[Start of Attachment]

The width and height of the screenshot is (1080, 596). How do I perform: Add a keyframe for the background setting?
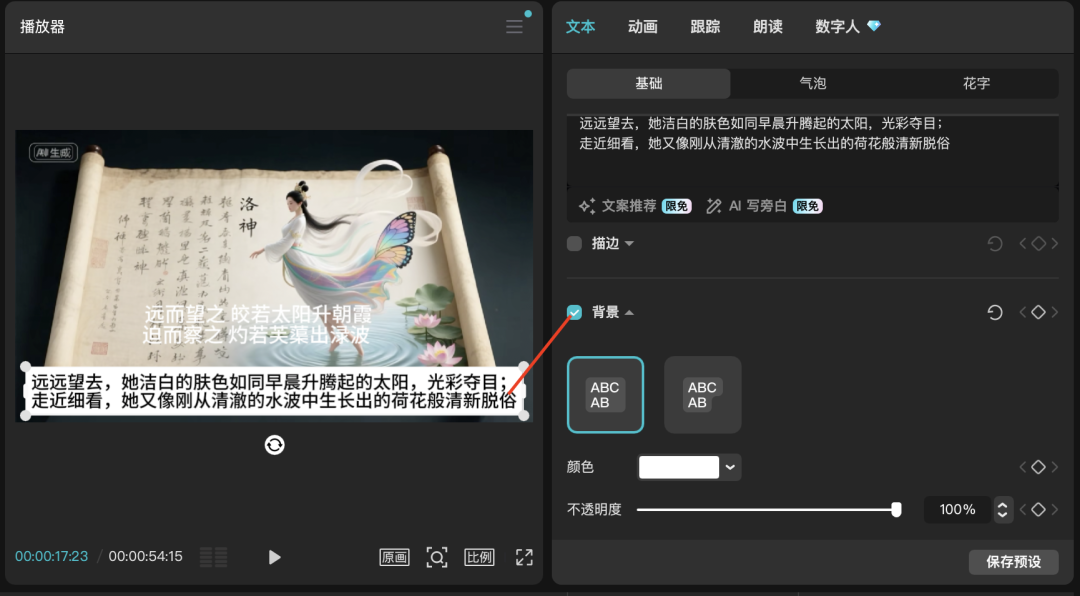[x=1038, y=312]
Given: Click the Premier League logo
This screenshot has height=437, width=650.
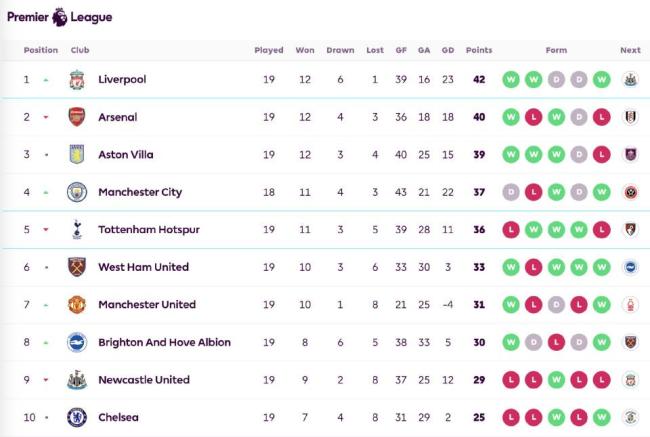Looking at the screenshot, I should pos(60,17).
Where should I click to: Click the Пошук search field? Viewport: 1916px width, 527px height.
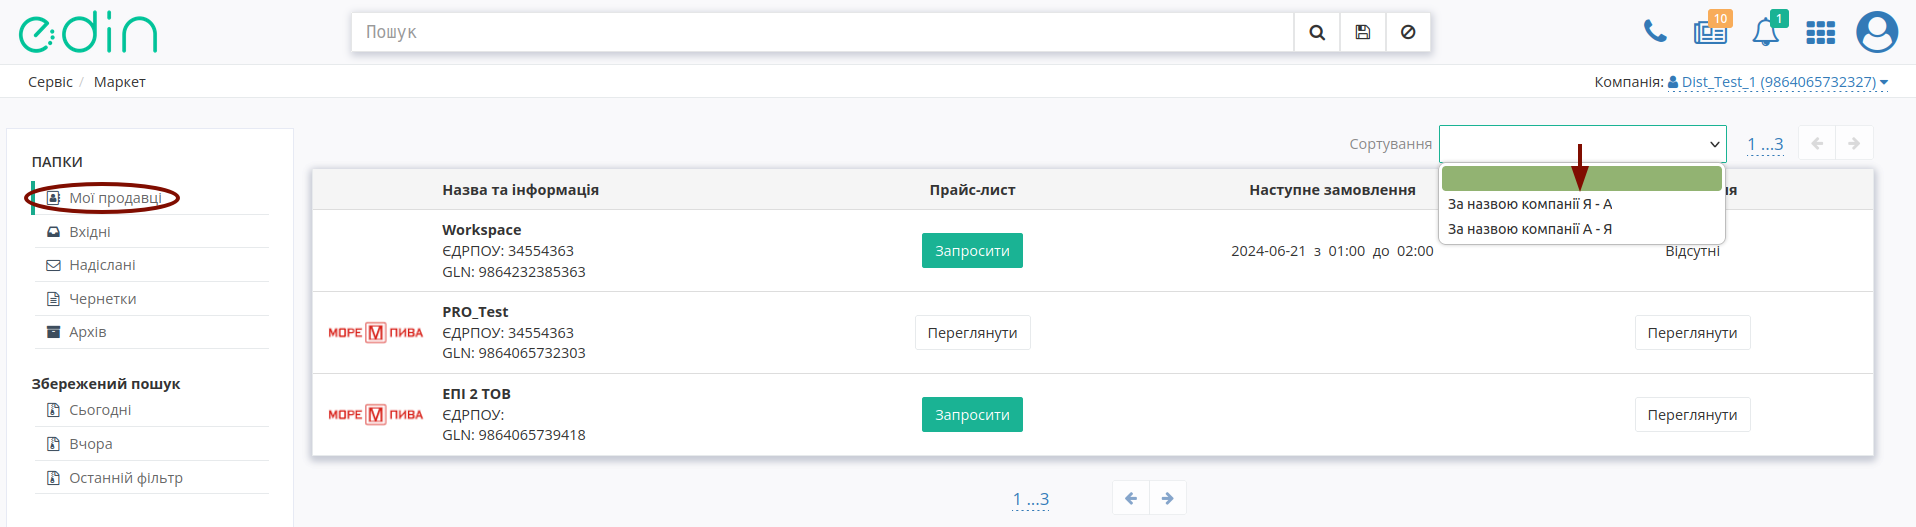822,32
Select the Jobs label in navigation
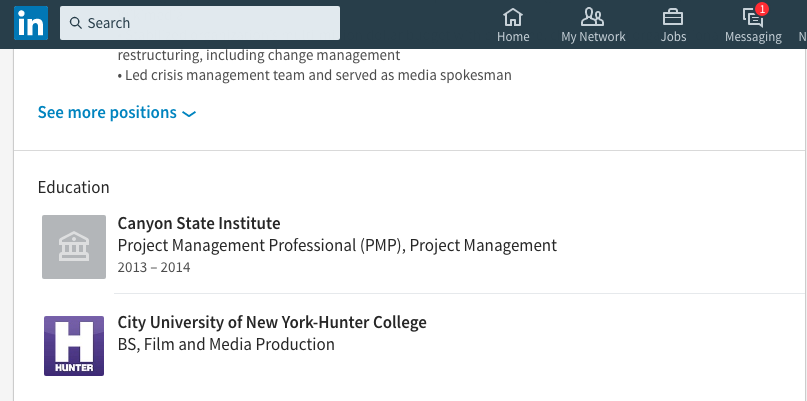807x401 pixels. click(x=673, y=37)
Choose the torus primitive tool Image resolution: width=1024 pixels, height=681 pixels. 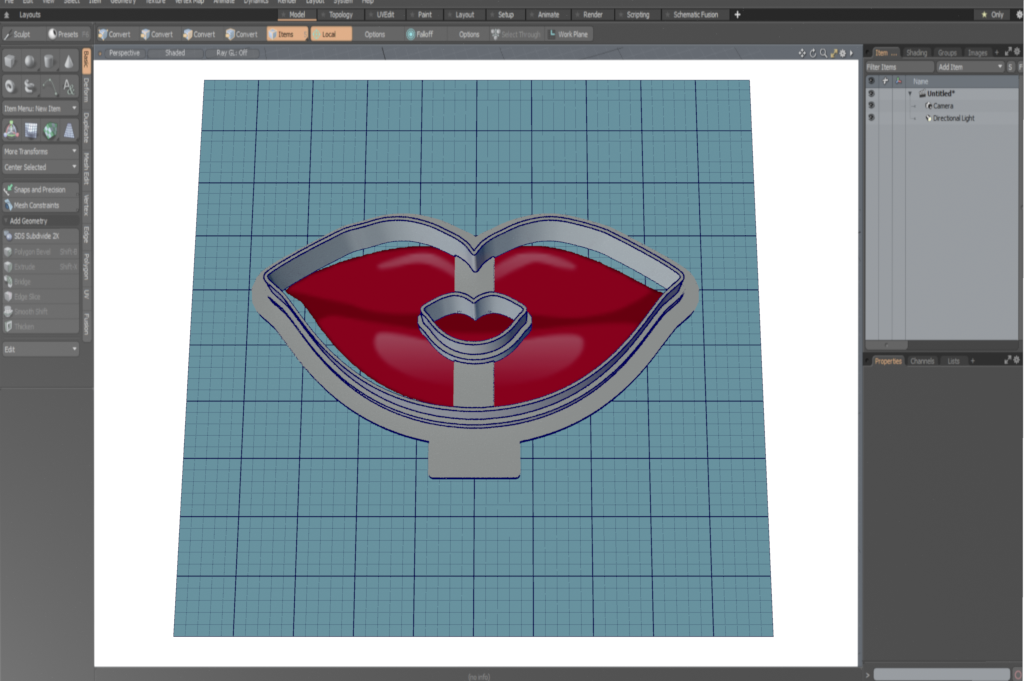click(x=11, y=87)
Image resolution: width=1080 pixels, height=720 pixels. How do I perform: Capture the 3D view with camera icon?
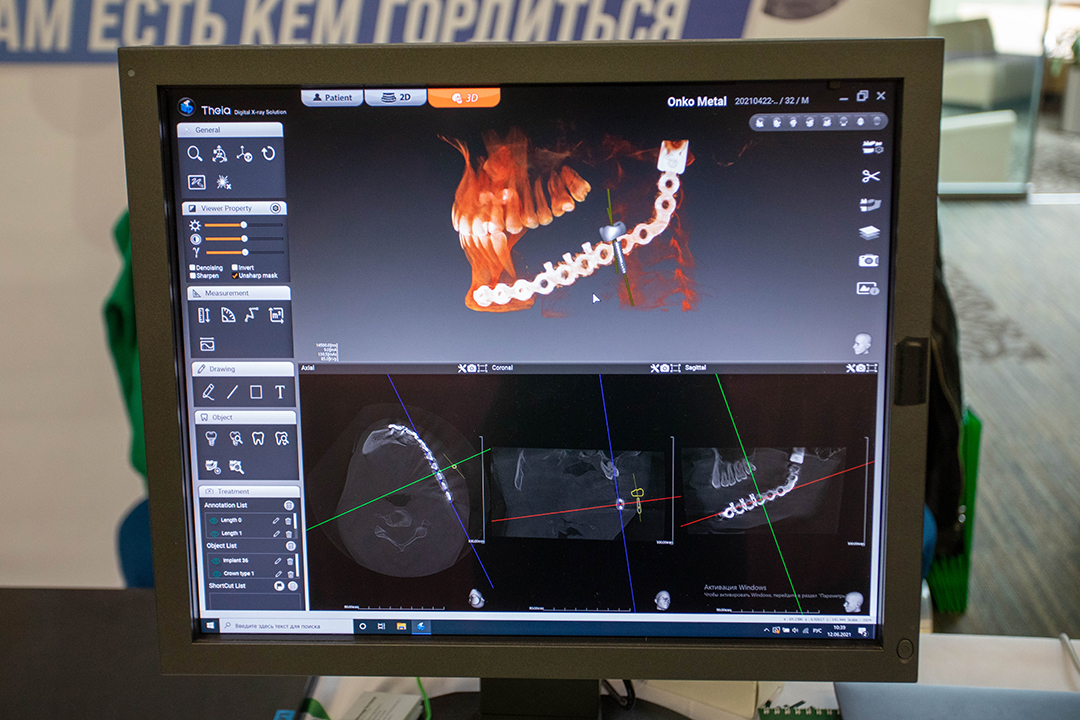868,260
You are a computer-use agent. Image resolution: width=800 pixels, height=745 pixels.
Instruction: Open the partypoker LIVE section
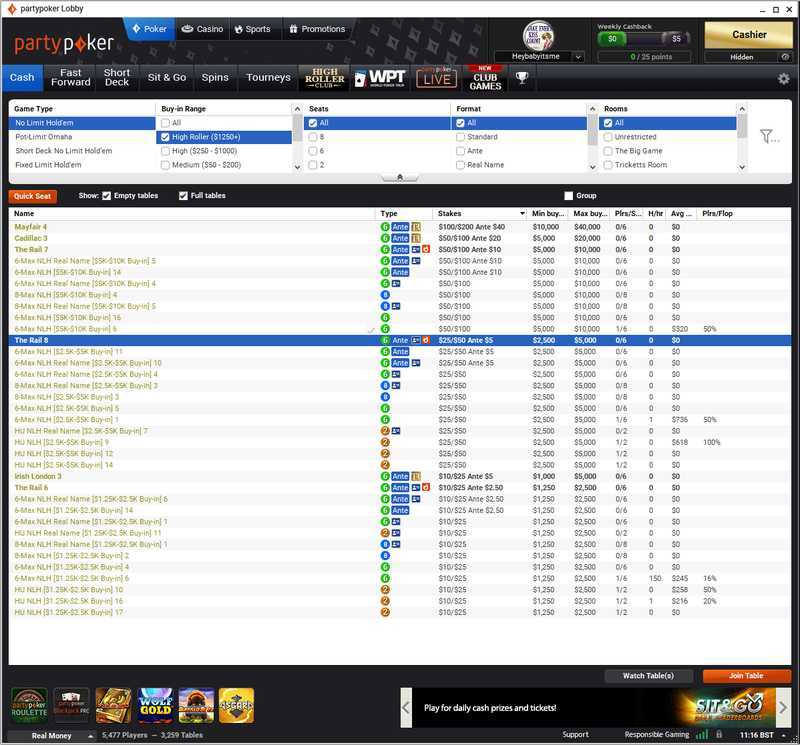(x=436, y=77)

[End of Attachment]

Output only the lines that run from the line containing "Image resolution: width=1080" to the last line of the data, exactly as they stand and without pictures.

Image resolution: width=1080 pixels, height=720 pixels. How do I perform: Capture the 3D view with camera icon?
868,260
You are a computer-use agent. Image resolution: width=800 pixels, height=745 pixels.
Instruction: Open the partypoker LIVE section
(x=436, y=77)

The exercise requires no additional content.